Exploring the Lived Meaning of Digital Teaching Experiences among Language Educators in Online Learning Contexts

Authors

  • Mas'ud Muhammadiah Universitas Bosowa Author

Keywords:

Phenomenology, Digital Pedagogy, Teacher Identity, Applied Linguistics, Lived Experience, Interpretative Analysis

Abstract

The rapid digitalization of education has transformed the field of Applied Linguistics, redefining how teachers and learners engage, communicate, and construct meaning in online learning environments. Within this shift, the phenomenon of digital language teaching has become a critical subject of inquiry, as it encapsulates the complex intersection of pedagogy, technology, and professional identity. However, little is known about how educators experience and make sense of this transformation at a personal and emotional level, leaving a gap in understanding the lived meaning behind digital teaching practices.

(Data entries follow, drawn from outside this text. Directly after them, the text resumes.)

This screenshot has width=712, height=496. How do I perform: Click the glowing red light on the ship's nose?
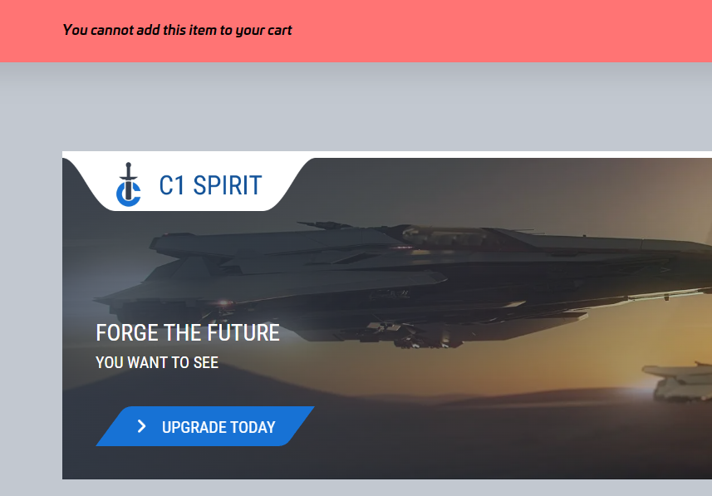pos(223,302)
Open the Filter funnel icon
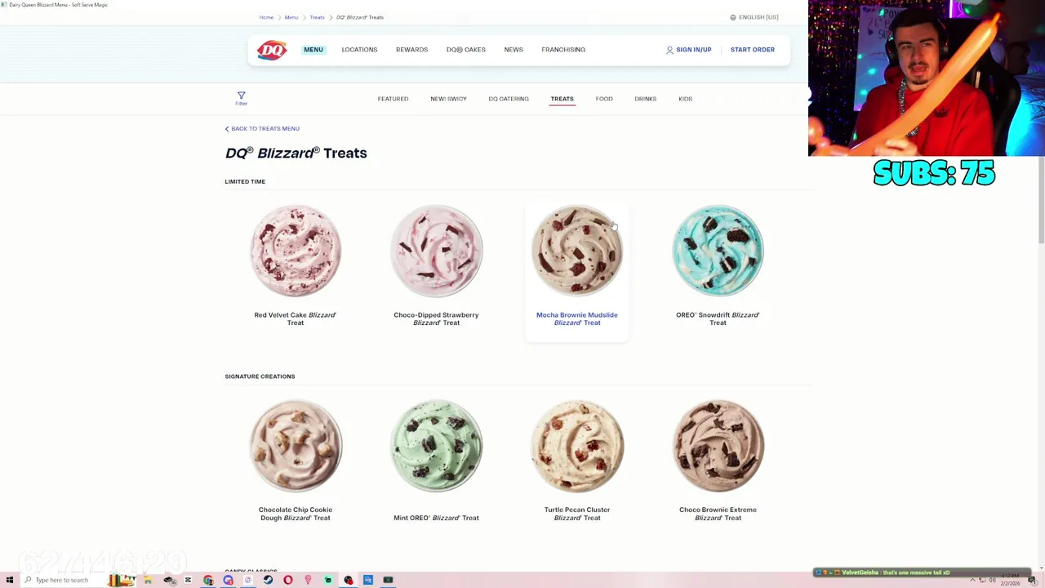Viewport: 1045px width, 588px height. coord(241,96)
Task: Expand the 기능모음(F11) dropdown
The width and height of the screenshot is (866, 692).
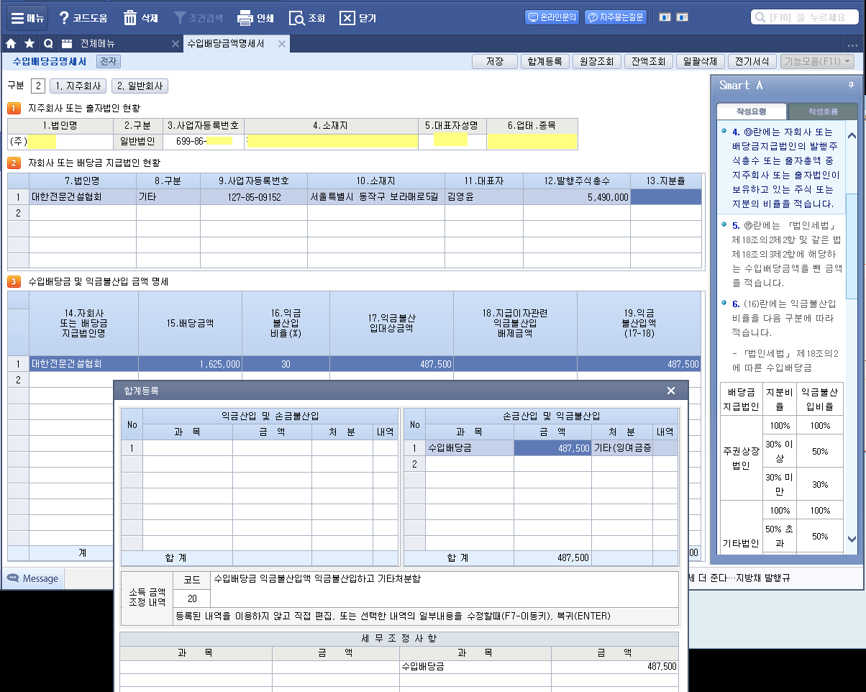Action: [818, 62]
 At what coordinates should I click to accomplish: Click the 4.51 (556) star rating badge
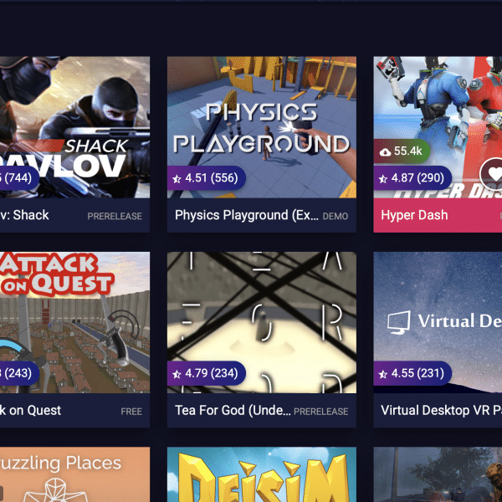pyautogui.click(x=206, y=177)
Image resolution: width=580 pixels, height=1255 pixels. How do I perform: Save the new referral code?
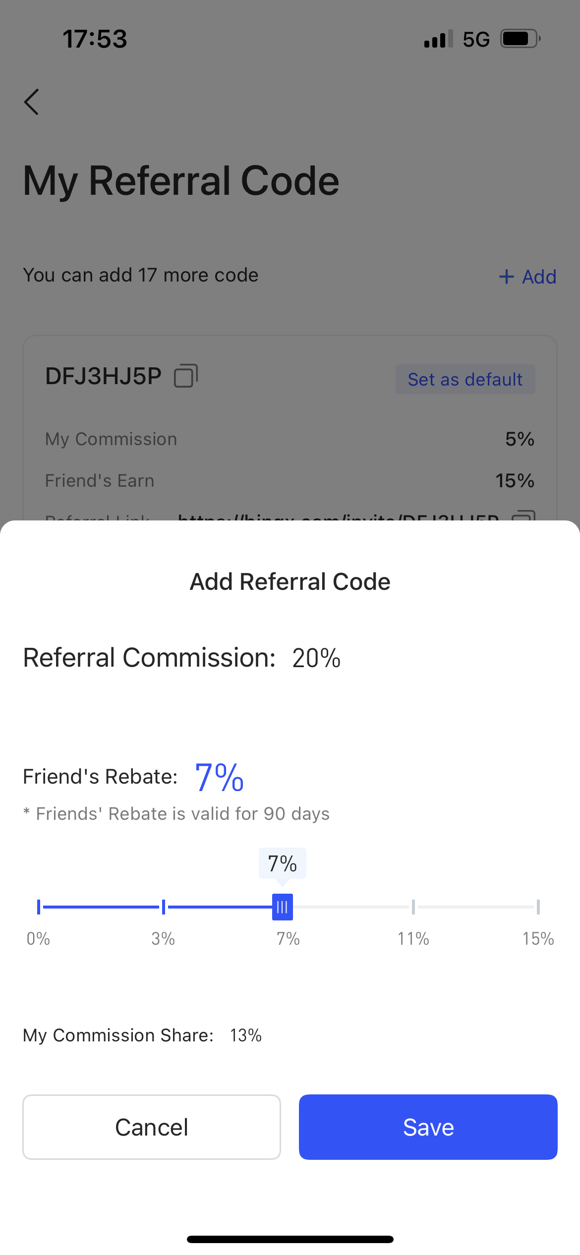[428, 1127]
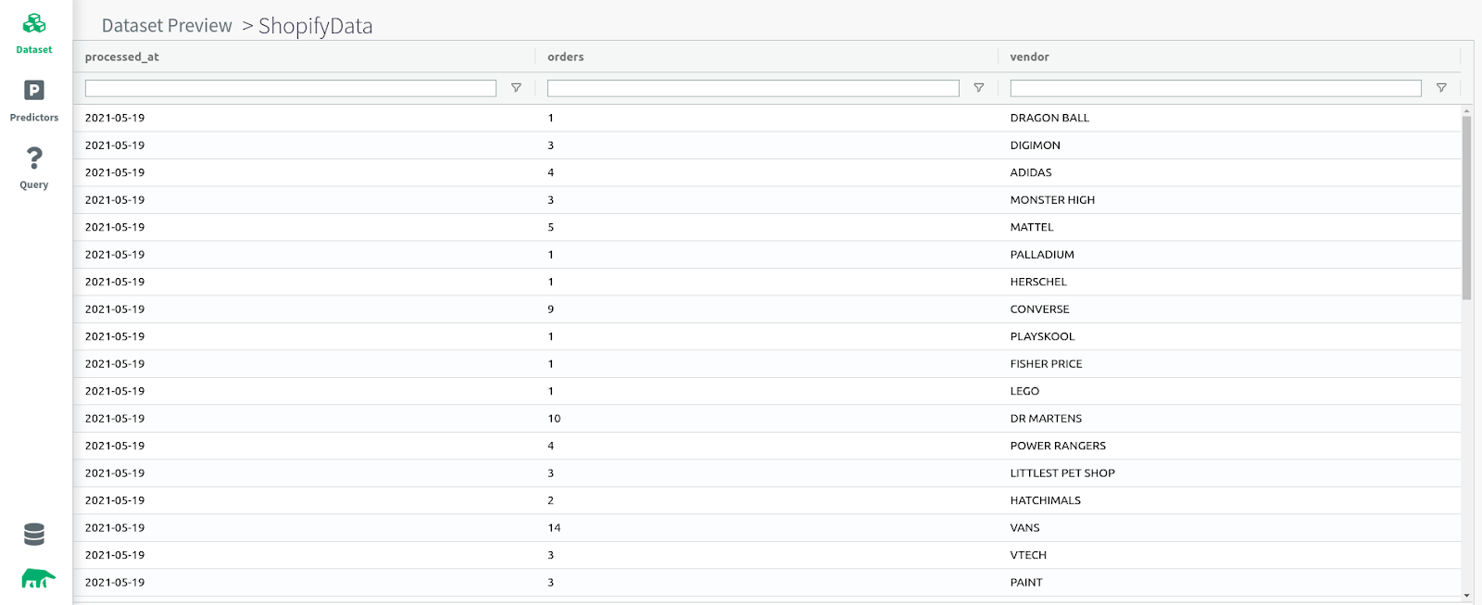Open the Dataset section in sidebar
This screenshot has width=1482, height=605.
[34, 33]
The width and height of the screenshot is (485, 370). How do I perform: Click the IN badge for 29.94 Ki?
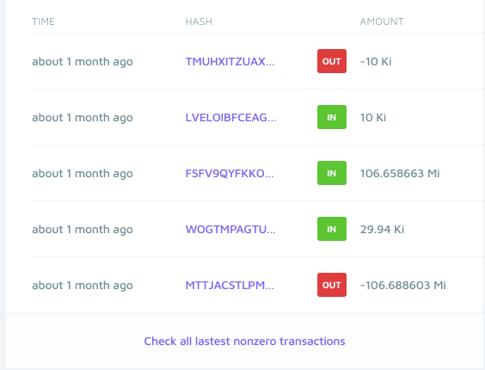(x=332, y=229)
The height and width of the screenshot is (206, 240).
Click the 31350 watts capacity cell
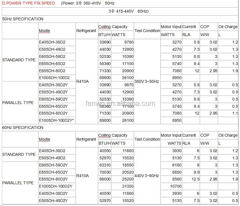(x=127, y=186)
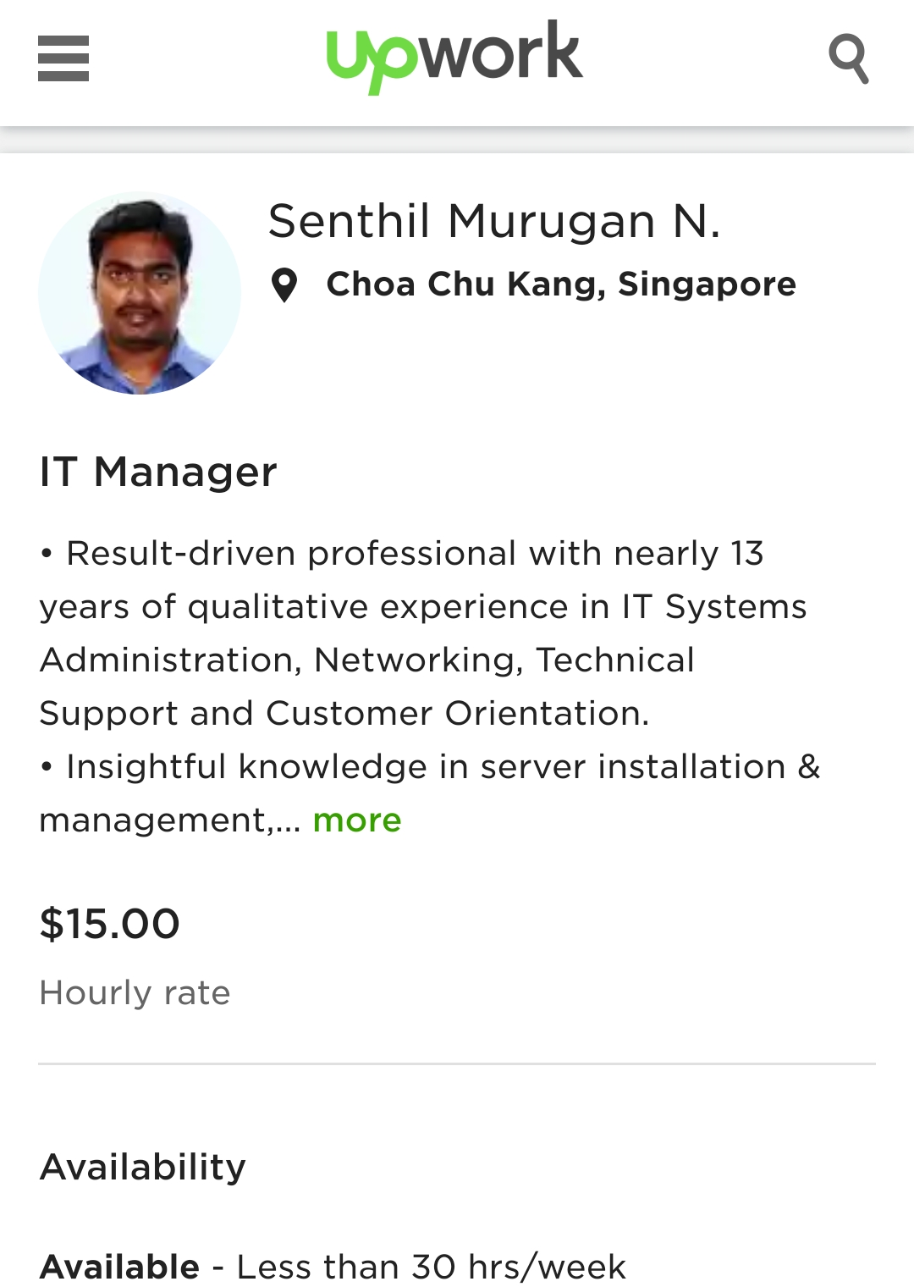This screenshot has width=914, height=1287.
Task: Click the Less than 30 hrs/week text
Action: pyautogui.click(x=432, y=1267)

Accordingly, this study addresses the following research questions: (1) How do language educators interpret their professional roles within digitally mediated teaching environments? and (2) What lived meanings do they construct as they navigate digital pedagogical practices? This study employs an Interpretative Phenomenological Analysis (IPA) to explore the essence of language teachers’ lived experiences as they adapt to and interpret their professional roles in digitally mediated contexts. A purposive sampling strategy was used to recruit ten English language educators with at least three years of online teaching experience, and data were collected through semi-structured, in-depth interviews. The analytical procedure followed IPA’s iterative stages of reading, coding, and thematic interpretation, enabling the identification of shared meaning structures and transformative experiences. Three key themes emerged: (1) digital teaching as an ongoing process of professional identity reconstruction; (2) emotional negotiation shaped by uncertainty, cognitive load, and evolving self-efficacy; and (3) relational redefinition as teachers recalibrated presence, connection, and communicative agency in virtual spaces. The results reveal that online teaching is not merely a technical adjustment but a process of identity reconstruction, emotional negotiation, and relational redefinition, highlighting the human depth of digital pedagogy. These findings extend theoretical understanding in applied linguistics by framing digital education as an existential experience of becoming rather than a procedural shift. This study contributes to the development of more reflective, empathetic, and human-centered approaches to teacher education and offers new directions for cross-cultural and longitudinal phenomenological research.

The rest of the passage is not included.